Vegard Berg Johansen

Personal information
- Date of birth: 15 July 1973 (age 53)
- Position: Striker

Youth career
- Svolvær

Senior career*
- Years: Team / Apps / (Gls)
- –1992: Svolvær
- 1993−1996: Tromsdalen
- 1997: Haugesund / 18 / (4)
- 1997−1998: Belenenses / 12 / (2)
- 1998: Haugesund / 1 / (0)
- 1999: Lofoten
- 2000–2001: Tromsdalen / 42 / (18)
- 2002–2003: Tromsø / 12
- 2004: Tromsdalen / 13 / (7)

Managerial career
- 2006–2007: Lyngen/Karnes
- 2008−2010: Fløya
- 2013–2014: Tromsø (CEO)

= Vegard Berg Johansen =

Norwegian footballer (born 1973)

Vegard Berg Johansen (born 15 July 1973) is a retired Norwegian football striker.

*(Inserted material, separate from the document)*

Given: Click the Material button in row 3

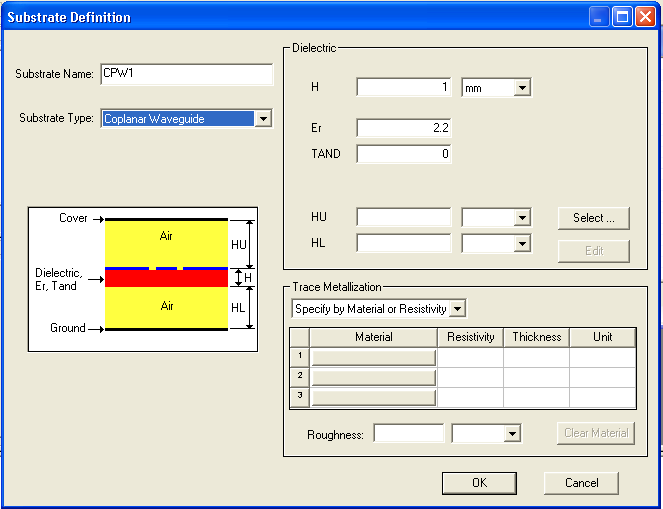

He started his football career in Svolvær. Joining Tromsdalen ahead of the 1993 season, he made his first-tier debut in 1997 for FK Haugesund. He was sold to C.F. Os Belenenses after the 1997 season, but after the 1997-98 Primeira Divisao he returned to Haugesund. In 1999 he joined his hometown football team, now called FK Lofoten. In 2000, he took yet another second spell in one of his former clubs, playing two seasons for Tromsdalen. After playing the 2002 season for Tromsø IL he was left out of the team for a year, before a third and final spell in Tromsdalen. (Note: ) (Note: )

He is an younger brother of Stein Berg Johansen and Ørjan Berg Johansen.

Ahead of the 2006 season he became the head coach of Lyngen/Karnes IL. After the 2007 season he went on to IF Fløya, lasting through 2010. From early 2013 to early 2014 he was the chief executive officer of Tromsø Fotball.